## Task goal
The answer must consist only of the lines from the line with "The width and height of the screenshot is (1512, 796)." to the line with "Click the PDF", both included, exactly as they stand below.

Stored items
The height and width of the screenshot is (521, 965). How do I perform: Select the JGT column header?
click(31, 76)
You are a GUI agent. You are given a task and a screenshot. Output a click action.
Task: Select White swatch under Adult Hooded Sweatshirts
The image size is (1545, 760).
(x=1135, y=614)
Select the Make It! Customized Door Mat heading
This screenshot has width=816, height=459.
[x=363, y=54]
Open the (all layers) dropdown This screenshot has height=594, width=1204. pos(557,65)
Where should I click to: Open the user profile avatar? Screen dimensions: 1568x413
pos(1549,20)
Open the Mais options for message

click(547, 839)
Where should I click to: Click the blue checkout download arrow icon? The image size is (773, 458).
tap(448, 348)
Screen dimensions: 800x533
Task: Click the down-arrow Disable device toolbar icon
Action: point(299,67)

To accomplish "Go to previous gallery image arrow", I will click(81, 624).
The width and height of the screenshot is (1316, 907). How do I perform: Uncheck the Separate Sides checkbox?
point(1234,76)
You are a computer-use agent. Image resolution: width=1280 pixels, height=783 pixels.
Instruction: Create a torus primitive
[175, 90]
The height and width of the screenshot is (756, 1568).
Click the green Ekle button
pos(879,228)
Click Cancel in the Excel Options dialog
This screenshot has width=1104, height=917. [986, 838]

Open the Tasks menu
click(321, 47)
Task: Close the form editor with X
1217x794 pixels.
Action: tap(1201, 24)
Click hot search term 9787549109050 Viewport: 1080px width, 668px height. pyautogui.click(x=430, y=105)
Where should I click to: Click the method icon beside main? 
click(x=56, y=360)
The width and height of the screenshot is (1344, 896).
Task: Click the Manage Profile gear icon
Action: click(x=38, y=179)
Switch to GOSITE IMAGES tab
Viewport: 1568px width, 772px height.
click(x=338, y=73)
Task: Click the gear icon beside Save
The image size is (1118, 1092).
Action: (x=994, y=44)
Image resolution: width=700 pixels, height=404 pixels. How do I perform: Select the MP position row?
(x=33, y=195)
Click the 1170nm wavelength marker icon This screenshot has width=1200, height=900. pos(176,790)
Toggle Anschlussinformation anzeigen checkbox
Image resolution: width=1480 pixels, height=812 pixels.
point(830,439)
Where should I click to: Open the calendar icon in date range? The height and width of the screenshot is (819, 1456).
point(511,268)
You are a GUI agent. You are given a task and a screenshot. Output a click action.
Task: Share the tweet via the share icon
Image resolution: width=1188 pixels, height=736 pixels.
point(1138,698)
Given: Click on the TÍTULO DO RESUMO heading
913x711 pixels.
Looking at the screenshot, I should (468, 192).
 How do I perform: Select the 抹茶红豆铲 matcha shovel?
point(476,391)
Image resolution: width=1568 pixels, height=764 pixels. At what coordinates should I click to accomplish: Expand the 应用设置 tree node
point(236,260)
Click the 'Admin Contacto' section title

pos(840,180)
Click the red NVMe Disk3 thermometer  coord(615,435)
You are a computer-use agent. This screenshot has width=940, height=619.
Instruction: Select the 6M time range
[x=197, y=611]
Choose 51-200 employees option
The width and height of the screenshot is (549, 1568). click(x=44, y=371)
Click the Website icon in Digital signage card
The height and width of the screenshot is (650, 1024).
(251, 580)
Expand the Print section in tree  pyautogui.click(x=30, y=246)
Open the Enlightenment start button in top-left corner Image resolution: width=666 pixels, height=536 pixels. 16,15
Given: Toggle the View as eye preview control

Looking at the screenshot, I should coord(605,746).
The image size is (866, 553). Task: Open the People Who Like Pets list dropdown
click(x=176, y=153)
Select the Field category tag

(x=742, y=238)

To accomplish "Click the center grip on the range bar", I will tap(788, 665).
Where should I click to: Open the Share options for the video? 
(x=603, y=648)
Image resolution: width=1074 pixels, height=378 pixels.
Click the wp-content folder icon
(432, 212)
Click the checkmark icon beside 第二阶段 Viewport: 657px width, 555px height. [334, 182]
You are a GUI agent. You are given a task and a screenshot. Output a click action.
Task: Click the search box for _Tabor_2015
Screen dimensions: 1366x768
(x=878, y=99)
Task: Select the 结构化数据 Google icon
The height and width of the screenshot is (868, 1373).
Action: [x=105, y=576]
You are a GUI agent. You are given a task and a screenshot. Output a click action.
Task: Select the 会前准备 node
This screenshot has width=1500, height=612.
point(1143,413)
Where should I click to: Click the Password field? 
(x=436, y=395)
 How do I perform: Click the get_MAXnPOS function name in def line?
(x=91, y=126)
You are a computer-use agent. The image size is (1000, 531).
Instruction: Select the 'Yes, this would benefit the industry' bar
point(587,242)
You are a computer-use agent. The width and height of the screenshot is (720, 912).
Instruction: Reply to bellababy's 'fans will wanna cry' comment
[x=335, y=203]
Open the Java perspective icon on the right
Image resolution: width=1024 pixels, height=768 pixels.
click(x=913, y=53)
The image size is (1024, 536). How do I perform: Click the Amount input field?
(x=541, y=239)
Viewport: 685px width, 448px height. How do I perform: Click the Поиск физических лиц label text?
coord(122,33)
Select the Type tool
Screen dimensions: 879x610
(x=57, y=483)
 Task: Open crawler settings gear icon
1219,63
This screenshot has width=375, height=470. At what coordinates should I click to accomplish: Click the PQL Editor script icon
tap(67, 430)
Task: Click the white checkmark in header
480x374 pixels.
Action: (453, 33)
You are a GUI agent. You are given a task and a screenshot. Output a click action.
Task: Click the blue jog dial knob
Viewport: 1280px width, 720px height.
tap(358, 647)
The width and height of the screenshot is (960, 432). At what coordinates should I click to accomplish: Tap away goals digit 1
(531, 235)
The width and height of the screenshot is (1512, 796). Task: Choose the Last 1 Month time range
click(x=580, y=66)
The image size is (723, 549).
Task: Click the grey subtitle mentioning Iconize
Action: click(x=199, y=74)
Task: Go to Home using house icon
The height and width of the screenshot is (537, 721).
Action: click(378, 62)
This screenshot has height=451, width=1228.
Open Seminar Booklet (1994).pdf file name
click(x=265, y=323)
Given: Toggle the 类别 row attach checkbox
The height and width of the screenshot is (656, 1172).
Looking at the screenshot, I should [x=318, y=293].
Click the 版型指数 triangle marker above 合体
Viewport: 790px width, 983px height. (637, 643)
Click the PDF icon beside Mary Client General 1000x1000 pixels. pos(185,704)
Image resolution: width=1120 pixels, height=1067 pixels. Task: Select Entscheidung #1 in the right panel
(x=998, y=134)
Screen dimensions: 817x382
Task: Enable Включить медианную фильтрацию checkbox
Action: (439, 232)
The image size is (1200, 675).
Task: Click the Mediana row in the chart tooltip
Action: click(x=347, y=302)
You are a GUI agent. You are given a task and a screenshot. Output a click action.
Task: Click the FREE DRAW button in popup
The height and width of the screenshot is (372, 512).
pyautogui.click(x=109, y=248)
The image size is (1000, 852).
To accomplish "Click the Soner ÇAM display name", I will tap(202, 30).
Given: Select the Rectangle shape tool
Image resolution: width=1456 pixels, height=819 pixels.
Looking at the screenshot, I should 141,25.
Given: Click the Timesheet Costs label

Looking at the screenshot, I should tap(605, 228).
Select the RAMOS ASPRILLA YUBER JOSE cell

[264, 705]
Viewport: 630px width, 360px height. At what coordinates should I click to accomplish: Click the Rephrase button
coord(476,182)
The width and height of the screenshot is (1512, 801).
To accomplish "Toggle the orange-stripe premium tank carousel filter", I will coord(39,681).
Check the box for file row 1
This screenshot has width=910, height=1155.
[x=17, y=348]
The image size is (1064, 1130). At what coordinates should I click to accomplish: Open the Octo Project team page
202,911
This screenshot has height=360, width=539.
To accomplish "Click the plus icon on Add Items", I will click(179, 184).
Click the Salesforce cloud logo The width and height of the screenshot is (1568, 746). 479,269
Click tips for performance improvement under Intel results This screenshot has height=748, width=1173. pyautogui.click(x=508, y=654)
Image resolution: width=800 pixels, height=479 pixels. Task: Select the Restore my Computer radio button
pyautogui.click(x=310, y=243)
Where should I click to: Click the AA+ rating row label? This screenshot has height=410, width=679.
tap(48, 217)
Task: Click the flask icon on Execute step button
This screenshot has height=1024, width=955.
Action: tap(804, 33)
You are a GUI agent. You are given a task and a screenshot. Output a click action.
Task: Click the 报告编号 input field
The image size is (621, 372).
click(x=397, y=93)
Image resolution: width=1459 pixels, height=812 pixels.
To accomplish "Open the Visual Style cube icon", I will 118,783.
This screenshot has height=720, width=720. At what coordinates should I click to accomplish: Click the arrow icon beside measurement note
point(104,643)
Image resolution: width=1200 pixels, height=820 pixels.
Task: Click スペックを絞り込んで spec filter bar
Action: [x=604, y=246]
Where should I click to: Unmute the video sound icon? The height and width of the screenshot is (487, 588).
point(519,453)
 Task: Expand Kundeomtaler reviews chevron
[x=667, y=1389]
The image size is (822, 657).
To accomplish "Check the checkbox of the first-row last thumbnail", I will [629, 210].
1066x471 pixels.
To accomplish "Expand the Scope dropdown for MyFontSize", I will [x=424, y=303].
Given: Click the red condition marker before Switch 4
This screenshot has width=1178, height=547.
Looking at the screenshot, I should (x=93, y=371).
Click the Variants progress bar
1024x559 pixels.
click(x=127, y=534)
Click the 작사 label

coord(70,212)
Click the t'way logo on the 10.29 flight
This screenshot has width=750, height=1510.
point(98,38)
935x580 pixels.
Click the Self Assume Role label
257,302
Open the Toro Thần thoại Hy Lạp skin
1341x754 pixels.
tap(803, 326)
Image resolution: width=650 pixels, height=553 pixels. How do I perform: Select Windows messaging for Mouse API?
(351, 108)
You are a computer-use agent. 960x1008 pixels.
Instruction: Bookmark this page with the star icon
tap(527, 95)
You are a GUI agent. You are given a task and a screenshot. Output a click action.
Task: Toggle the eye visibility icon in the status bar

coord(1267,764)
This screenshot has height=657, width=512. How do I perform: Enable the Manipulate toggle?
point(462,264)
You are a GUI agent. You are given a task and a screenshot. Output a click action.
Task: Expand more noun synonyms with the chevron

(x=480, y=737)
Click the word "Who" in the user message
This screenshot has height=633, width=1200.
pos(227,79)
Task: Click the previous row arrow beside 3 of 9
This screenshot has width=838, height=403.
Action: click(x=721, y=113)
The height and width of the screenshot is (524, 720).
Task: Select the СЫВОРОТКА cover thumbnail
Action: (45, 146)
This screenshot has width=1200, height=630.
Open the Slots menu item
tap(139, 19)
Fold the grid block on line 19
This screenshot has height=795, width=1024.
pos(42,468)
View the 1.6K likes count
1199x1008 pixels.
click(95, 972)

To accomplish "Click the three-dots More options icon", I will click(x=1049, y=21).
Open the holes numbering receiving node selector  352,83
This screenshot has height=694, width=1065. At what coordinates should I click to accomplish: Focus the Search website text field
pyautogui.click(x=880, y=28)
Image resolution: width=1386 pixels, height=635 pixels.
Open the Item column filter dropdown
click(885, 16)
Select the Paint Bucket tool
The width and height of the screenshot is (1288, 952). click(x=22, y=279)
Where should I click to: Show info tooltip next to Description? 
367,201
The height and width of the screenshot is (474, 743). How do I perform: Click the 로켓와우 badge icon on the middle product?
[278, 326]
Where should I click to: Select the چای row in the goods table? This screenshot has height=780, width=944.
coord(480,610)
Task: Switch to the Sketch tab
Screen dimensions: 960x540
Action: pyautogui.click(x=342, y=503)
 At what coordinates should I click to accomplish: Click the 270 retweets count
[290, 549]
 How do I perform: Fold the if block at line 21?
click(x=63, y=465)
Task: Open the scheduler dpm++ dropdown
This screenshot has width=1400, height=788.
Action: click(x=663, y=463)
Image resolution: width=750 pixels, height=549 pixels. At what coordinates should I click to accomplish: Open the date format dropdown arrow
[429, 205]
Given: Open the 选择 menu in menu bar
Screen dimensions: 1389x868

## Solution for this problem
The width and height of the screenshot is (1512, 796). Task: Choose the Last 1 Month time range
click(x=580, y=66)
The image size is (723, 549).
Task: Click the grey subtitle mentioning Iconize
Action: click(x=199, y=74)
Task: Go to Home using house icon
The height and width of the screenshot is (537, 721).
Action: click(378, 62)
This screenshot has height=451, width=1228.
Open Seminar Booklet (1994).pdf file name
click(x=265, y=323)
Given: Toggle the 类别 row attach checkbox
The height and width of the screenshot is (656, 1172).
Looking at the screenshot, I should [x=318, y=293].
Click the 版型指数 triangle marker above 合体
Viewport: 790px width, 983px height. (637, 643)
Click the PDF icon beside Mary Client General 1000x1000 pixels. pos(185,704)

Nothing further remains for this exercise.